▶ Texto selecionado
=====

1. Introdução — trabalhar é continuar a travessia do verbo
Depois de compreender o homem como ponte (Szondi), e Cristo como Ponte Ontológica (Marinho e Pascoaes), resta reconhecer o desdobramento ético desse mistério: o trabalho é a continuidade da Encarnação no tempo.
Deus, ao criar o mundo, fez da ação o reflexo do seu ser: “Meu Pai trabalha sempre, e Eu também trabalho” (Jo 5,17). O homem, criado à sua imagem, participa desse labor divino. Trabalhar, portanto, não é apenas meio de subsistência, mas ato ontológico de mediação — é construir pontes entre o ideal e o real, entre o que é e o que deve ser.
Toda obra humana — quando justa, bela e verdadeira — prolonga o gesto criador do Verbo.
Assim como Cristo reconcilia o céu e a terra pela cruz, o homem reconcilia matéria e espírito pelo trabalho. Essa é a ética do operário divino: servir à verdade no concreto, fazer do tempo um altar.
2. José Marinho e o trabalho como reconciliação do ser e da verdade
Em Teoria do Ser e da Verdade, José Marinho afirma que o pensamento humano é o “lugar da reconciliação”. Mas podemos ampliar: o trabalho é a forma prática dessa reconciliação. Toda vez que o homem age criativamente — seja plantando, escrevendo, curando ou administrando — ele revela a verdade do ser, isto é, faz aparecer na matéria algo do seu fundamento espiritual.

=====

▶ Entradas extraídas
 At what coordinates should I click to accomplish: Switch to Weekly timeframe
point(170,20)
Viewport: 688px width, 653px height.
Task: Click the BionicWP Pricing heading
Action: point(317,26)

=====

▶ Conjunto de tarefas
• 1. Por favor, disponha todas as linhas da listagem numa tabela Markdown com as colunas Nº e Linha, numerando-as e deixando de fora as linhas em branco.
• 2. Dê seguimento ao texto sobre o trabalho como continuidade da Encarnação, começando logo após a última frase apresentada.

▶ Respostas aos problemas
• 1.
| Nº | Linha |
|---|---|
| 1 |  At what coordinates should I click to accomplish: Switch to Weekly timeframe |
| 2 | point(170,20) |
| 3 | Viewport: 688px width, 653px height. |
| 4 | Task: Click the BionicWP Pricing heading |
| 5 | Action: point(317,26) |

• 2.
“O Ser é da Verdade, e a Verdade é do Ser.” — José Marinho
O operário, o artesão, o cientista ou o poeta participam da mesma economia espiritual: todos buscam dar forma ao invisível. O trabalho, nesse sentido, é ontologia em ato. É nele que o ser se torna visível e a verdade, tangível.
Quando o trabalho é desprovido de amor, torna-se alienação; quando é movido por amor, torna-se liturgia. O altar do homem moderno é a sua mesa de trabalho — ali ele pode, ou não, reconciliar o mundo com o seu Criador.
3. Teixeira de Pascoaes e a arte de trabalhar com alma
Teixeira de Pascoaes, ao falar da Arte de Ser Português, reconhece na alma criadora o centro da nacionalidade.
A arte, para ele, é o trabalho elevado à dignidade espiritual — é a “labuta divina” que transforma a saudade em beleza.
“A arte é a mais pura oração do homem à eternidade.” — Teixeira de Pascoaes
Nesse sentido, o verdadeiro artista — e, por extensão, todo trabalhador que age com espírito criador — é um sacerdote do ser. Ele consagra o mundo à luz, faz da matéria uma oferenda. O trabalho, iluminado pela saudade, torna-se mística do fazer: o homem trabalha não só para viver, mas para revelar o que ama.
O português, na visão pascoalina, é chamado a “trabalhar poeticamente” — a imprimir nas coisas a marca da alma. Essa é a essência da sua missão civilizadora: unir ação e contemplação, técnica e fé, corpo e espírito.
4. Szondi e a ética do destino como vocação ao trabalho
Leopold Szondi mostrou que cada homem traz consigo impulsos herdados — vocações, tendências, dons e tentações — que formam o seu “inconsciente familiar”. Mas o homem se realiza quando escolhe o que fazer com esse legado.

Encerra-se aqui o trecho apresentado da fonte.